US Treasury debt prices were steady to modestly higher on Monday before a $40 billion auction of three-year notes, part of this week's record $81 billion November refunding. A combination of short-covering and buying of longer-dated debt pushed up bond prices amid expectations the Federal Reserve will leave interest rates near zero well into 2010, analysts said.
The market's rise was mitigated by a rally on Wall Street in the wake of a pledge by the Group of 20 industrialised nations over the weekend to stick to measures to bolster the global economy. "The market assumes the Fed's punch bowl will be on the table for awhile. It thinks a lot of liquidity will still be around," said Mark Pawlak, market strategist at Keefe Bruyette & Woods in New York.

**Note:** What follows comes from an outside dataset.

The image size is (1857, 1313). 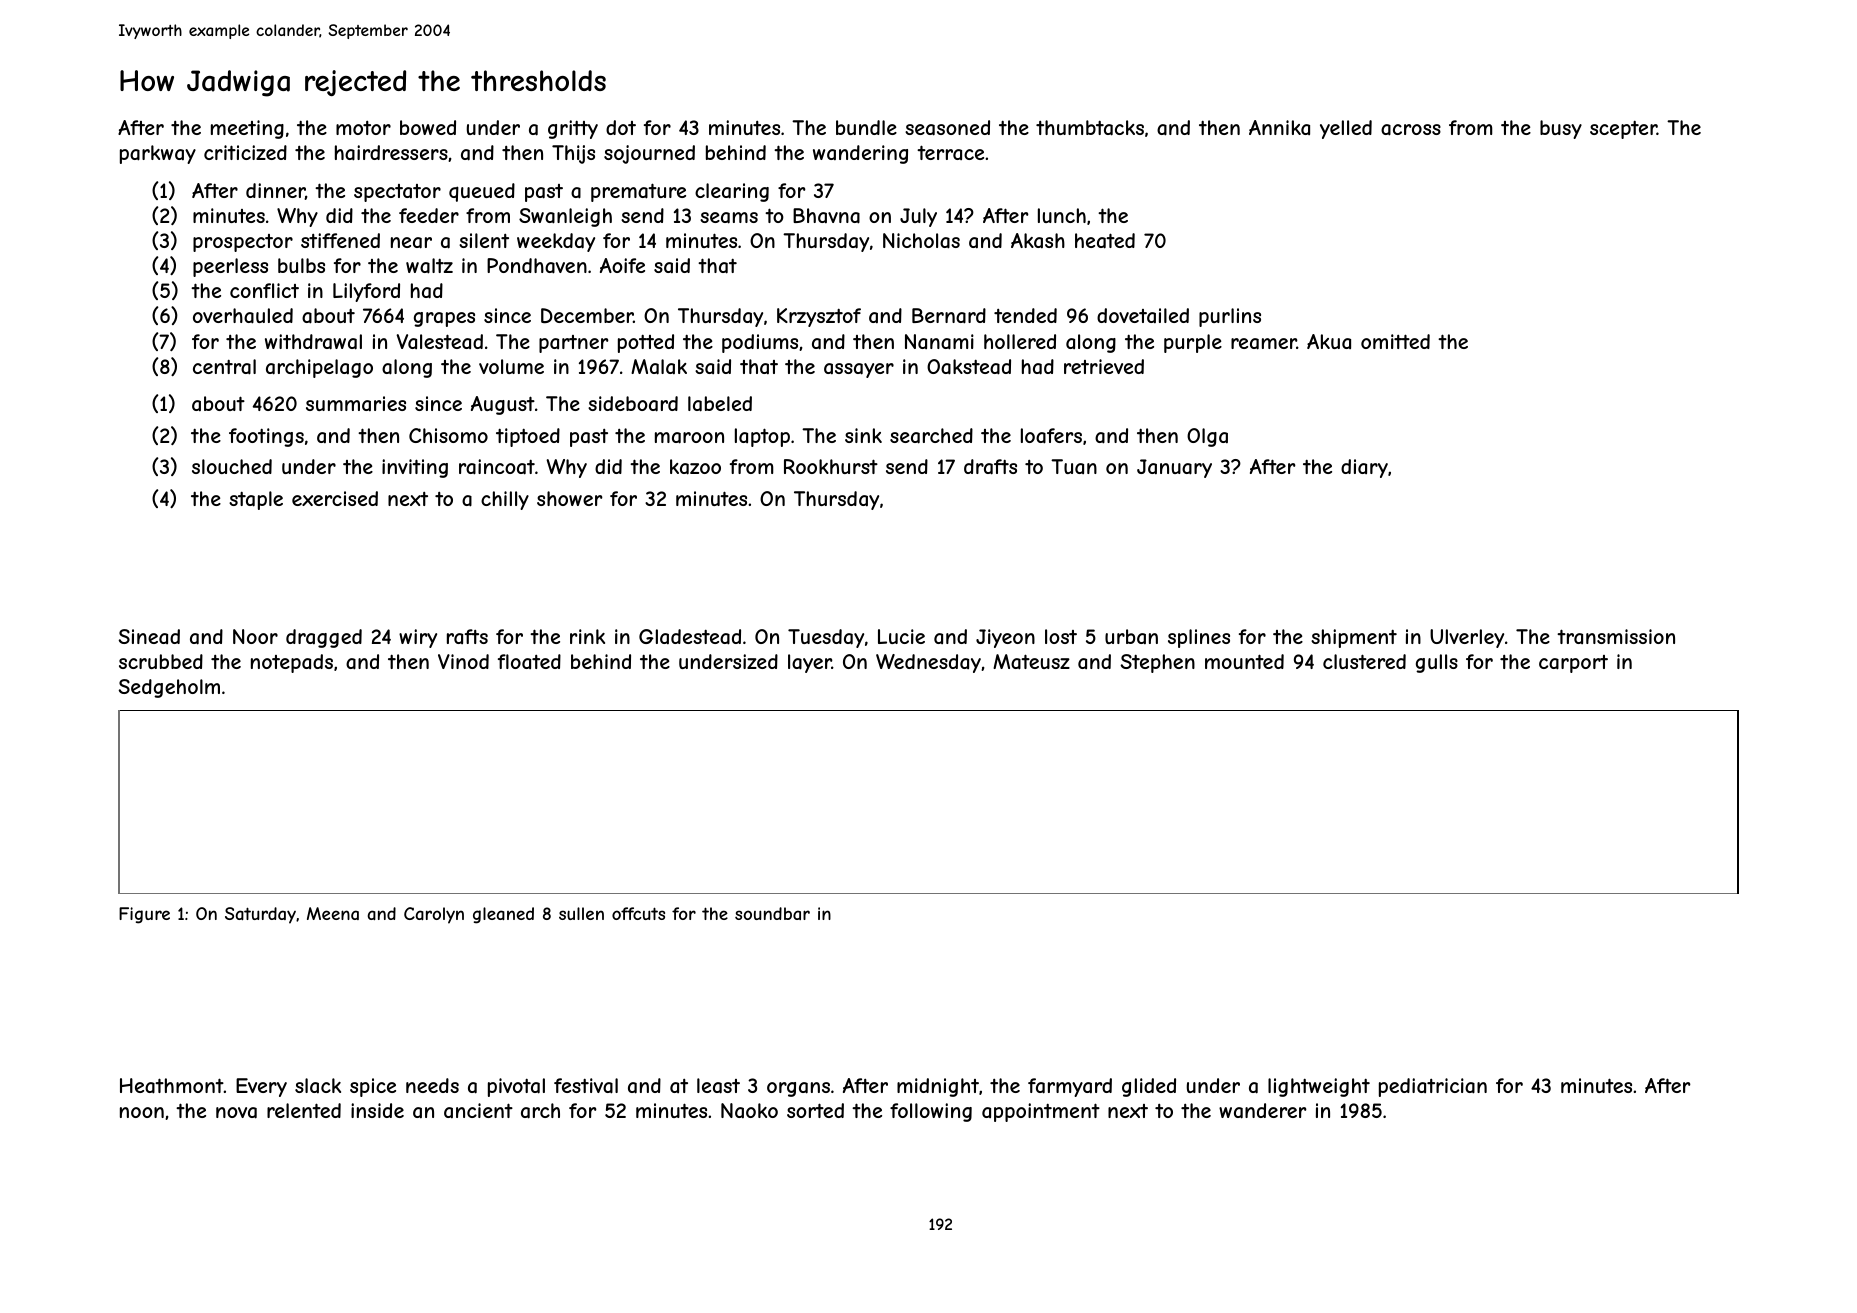 What do you see at coordinates (1561, 129) in the screenshot?
I see `busy` at bounding box center [1561, 129].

Analysts predict solid demand for the three-year supply as investors could earn an extra 0.50 percentage point in yield than on two-year notes in exchange for taking slightly more interest rate risk. "Some folks might look at three-years as the optimal part of the front end to own now," said George Goncalves, head of fixed income rates strategy at Cantor Fitzgerald in New York.
In the "when-issued" market, traders expect the pending three-year notes to yield 1.417 percent, higher than the 1.359 percent on the three-year notes actively traded in the open market. Benchmark 10-year Treasury notes were up 3/32 in price at 101-3/32. Their yield, which moves inversely to their price, was 3.49 percent, down 1 basis point from late Friday and 8 basis points below a two-month high set in late October.

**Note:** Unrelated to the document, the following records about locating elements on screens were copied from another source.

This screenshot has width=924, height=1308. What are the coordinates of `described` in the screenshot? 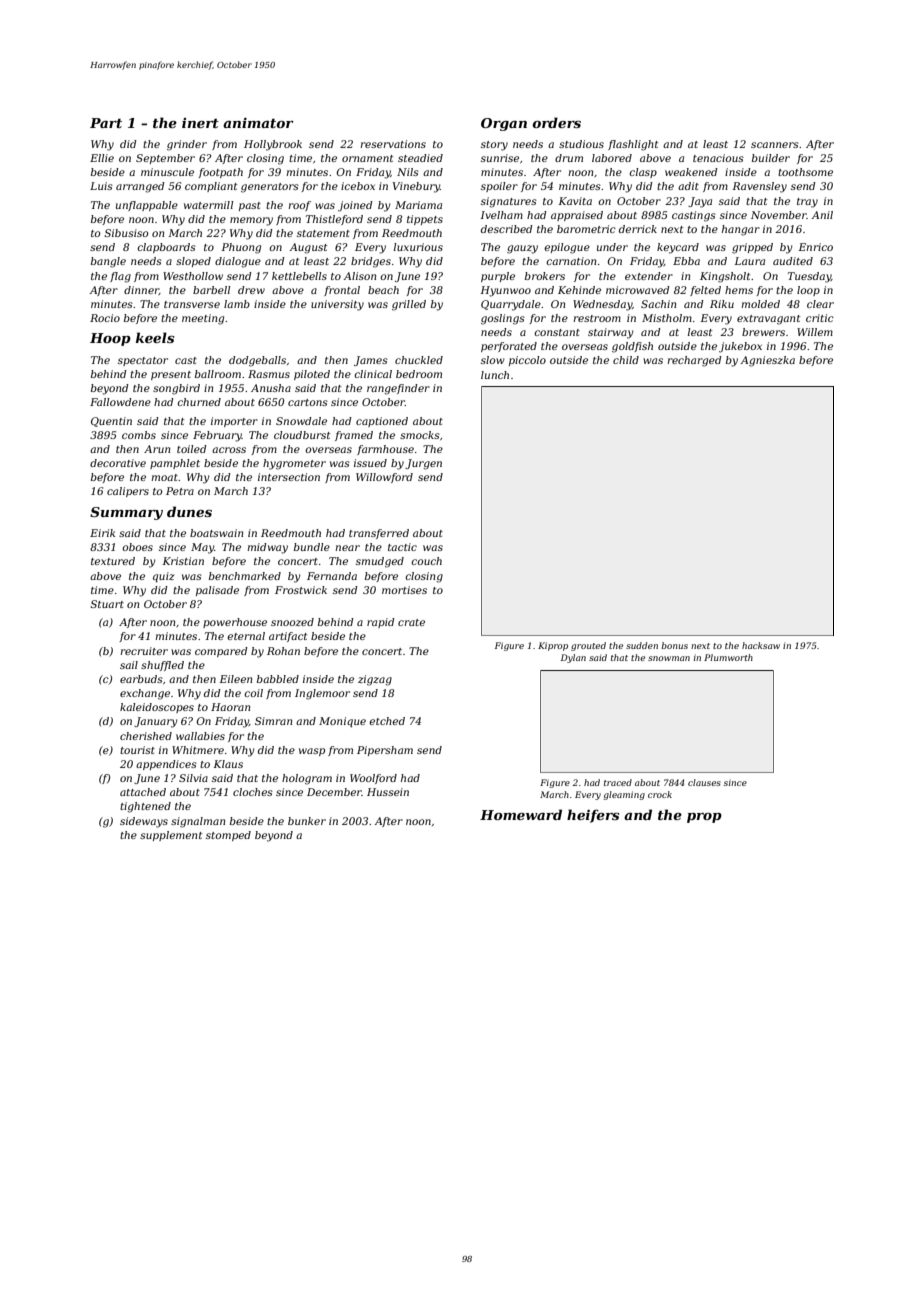 It's located at (507, 229).
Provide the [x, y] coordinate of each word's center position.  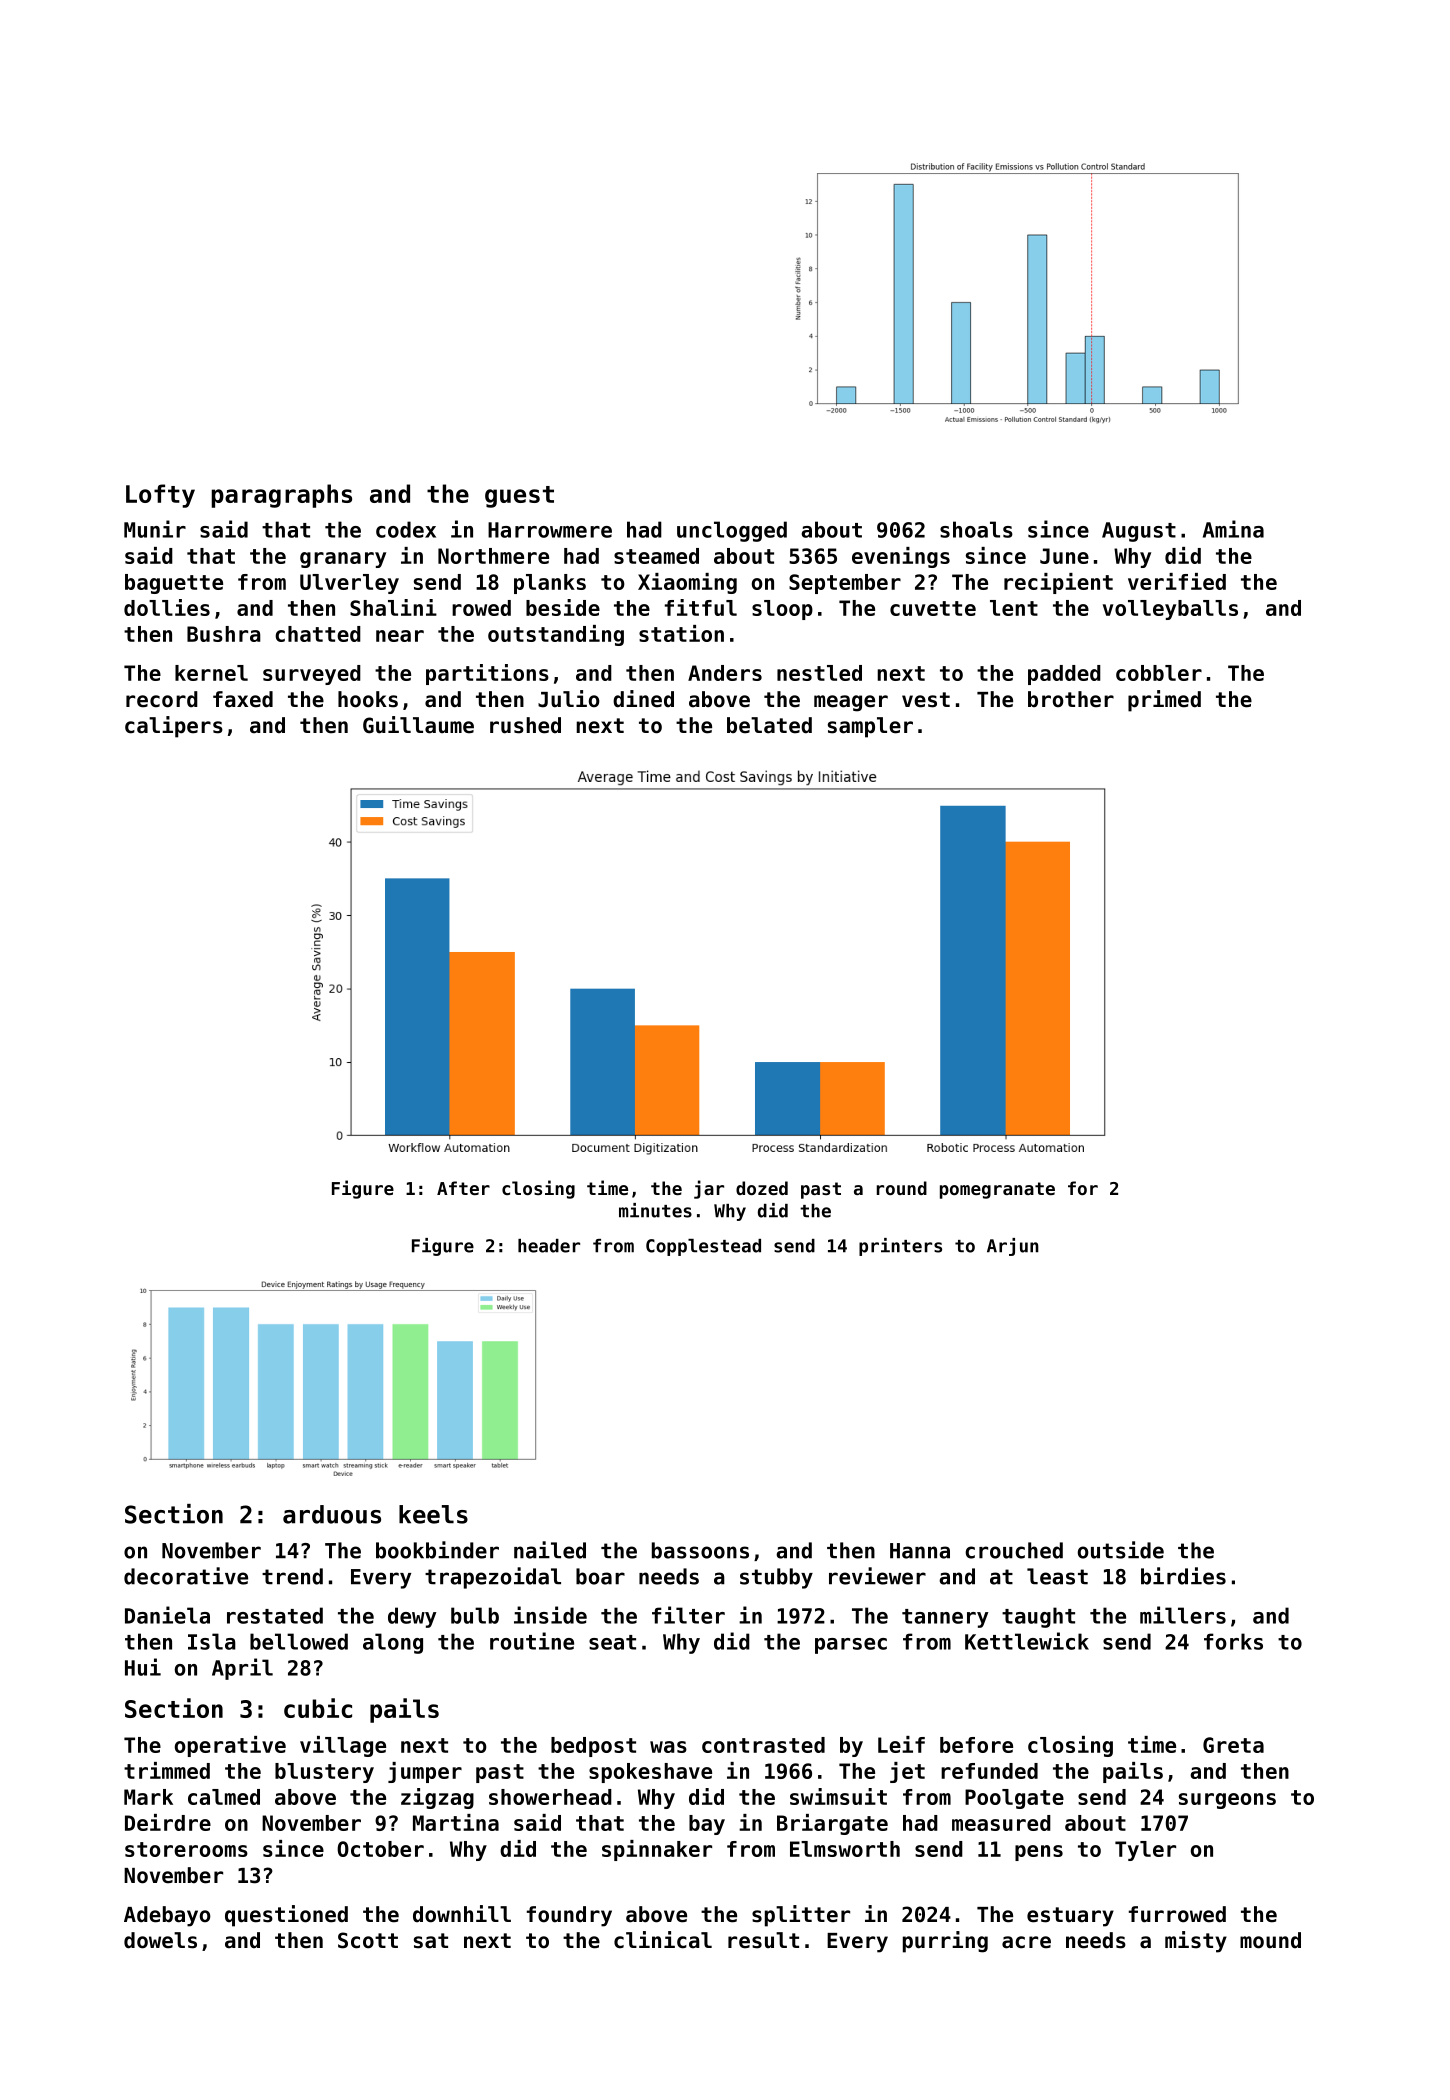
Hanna [920, 1551]
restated [275, 1615]
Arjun [1013, 1247]
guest [519, 497]
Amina [1233, 529]
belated [769, 725]
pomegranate [997, 1190]
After [463, 1188]
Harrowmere [550, 530]
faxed [243, 699]
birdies [1183, 1576]
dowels [160, 1940]
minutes [655, 1210]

Following the three-year auction, the Treasury will sell $25 billion in benchmark 10-year notes on Tuesday and $16 billion in 30-year bonds on Thursday. The US bond market will be closed on Wednesday in observance of Veterans Day. No major data was due on Monday following last week's report from the government that showed the US unemployment rate rose to 10.2 percent in October, the highest level in 26-1/2 years.
The disappointing job figures reinforced the notion the Fed will stick to its super-easy monetary policy in a bid to sustain the economic growth that returned in the third quarter. After last week's policy meeting, Fed officials will speak this week on a range of subjects, ranging from the state of the economy to real estate. On Monday, Fed Governor Daniel Tarullo will speak about financial regulations at an event in New York on Monday evening.